# Try it
Write out the listing below exactly, and omit any images you find in it.

Records supplied: Begin

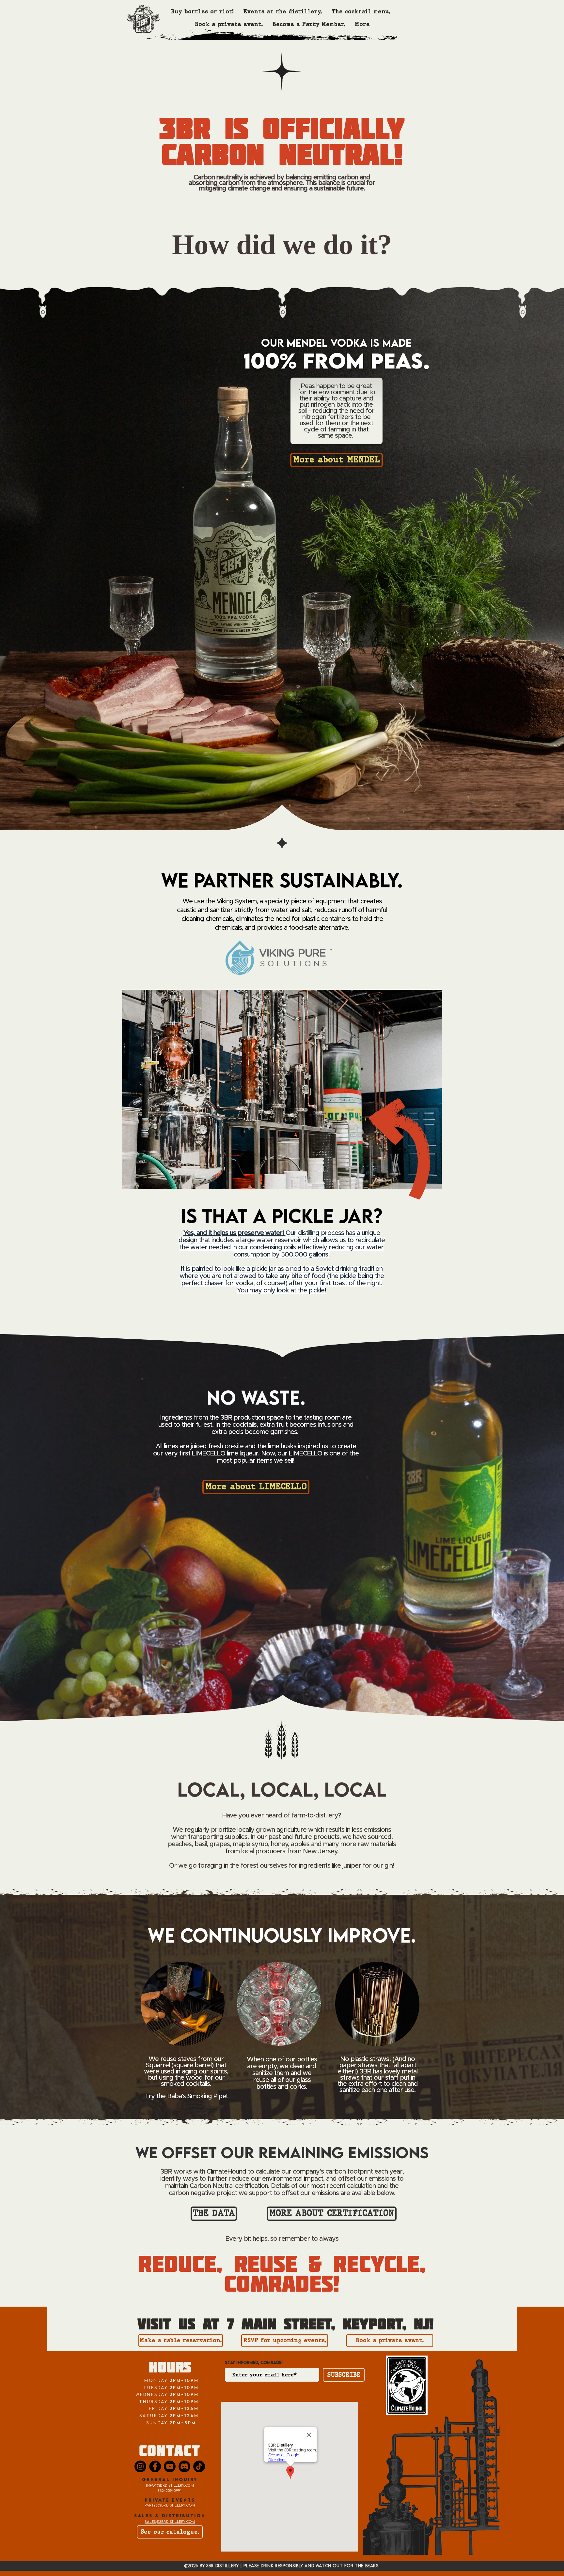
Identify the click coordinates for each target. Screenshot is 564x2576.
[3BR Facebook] (155, 2466)
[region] (362, 1977)
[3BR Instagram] (140, 2466)
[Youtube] (170, 2466)
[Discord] (184, 2466)
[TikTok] (199, 2466)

Records supplied: End

# Exercise solution
Identify the click coordinates for each target. Screenshot is 564x2576.
[3BR Facebook] (155, 2466)
[region] (362, 1977)
[3BR Instagram] (140, 2466)
[Youtube] (170, 2466)
[Discord] (184, 2466)
[TikTok] (199, 2466)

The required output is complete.